Records for this task =
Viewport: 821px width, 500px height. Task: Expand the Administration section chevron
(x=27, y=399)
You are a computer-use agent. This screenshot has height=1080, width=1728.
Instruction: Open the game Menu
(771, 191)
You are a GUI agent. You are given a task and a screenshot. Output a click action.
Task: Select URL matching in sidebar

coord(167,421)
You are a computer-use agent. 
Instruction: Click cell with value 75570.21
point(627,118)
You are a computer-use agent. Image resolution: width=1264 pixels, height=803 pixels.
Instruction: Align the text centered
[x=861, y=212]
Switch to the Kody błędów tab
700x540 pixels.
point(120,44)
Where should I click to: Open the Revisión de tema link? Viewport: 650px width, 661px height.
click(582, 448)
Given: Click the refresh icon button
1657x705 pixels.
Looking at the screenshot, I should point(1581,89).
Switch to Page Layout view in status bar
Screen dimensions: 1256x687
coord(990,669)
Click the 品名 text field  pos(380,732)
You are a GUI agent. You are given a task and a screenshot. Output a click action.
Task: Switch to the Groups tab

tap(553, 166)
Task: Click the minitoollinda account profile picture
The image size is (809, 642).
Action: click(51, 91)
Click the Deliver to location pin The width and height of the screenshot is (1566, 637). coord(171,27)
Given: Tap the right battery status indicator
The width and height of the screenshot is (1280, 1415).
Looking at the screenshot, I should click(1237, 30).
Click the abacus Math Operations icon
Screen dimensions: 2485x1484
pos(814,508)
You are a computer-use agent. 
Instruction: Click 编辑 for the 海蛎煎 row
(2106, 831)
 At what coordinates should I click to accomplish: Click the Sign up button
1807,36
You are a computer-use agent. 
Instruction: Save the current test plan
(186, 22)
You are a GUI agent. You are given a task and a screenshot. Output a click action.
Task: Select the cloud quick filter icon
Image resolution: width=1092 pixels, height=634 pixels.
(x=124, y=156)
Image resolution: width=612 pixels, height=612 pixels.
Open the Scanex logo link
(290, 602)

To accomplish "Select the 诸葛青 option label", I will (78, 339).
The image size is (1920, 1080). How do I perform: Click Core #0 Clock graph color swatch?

Given instruction =
Change "Instruction" to "Goal" in the part of the data that opens with the line containing "Click the abacus Math Operations icon" and closes at the end of the data. Return only those lines, with nothing else altered.

Exercise solution =
Click the abacus Math Operations icon
Screen dimensions: 2485x1484
pos(814,508)
You are a computer-use agent. 
Goal: Click 编辑 for the 海蛎煎 row
(2106, 831)
 At what coordinates should I click to accomplish: Click the Sign up button
1807,36
You are a computer-use agent. 
Goal: Save the current test plan
(186, 22)
You are a GUI agent. You are given a task and a screenshot. Output a click action.
Task: Select the cloud quick filter icon
Image resolution: width=1092 pixels, height=634 pixels.
(x=124, y=156)
Image resolution: width=612 pixels, height=612 pixels.
Open the Scanex logo link
(290, 602)

To accomplish "Select the 诸葛青 option label", I will (78, 339).
The image size is (1920, 1080). How do I perform: Click Core #0 Clock graph color swatch?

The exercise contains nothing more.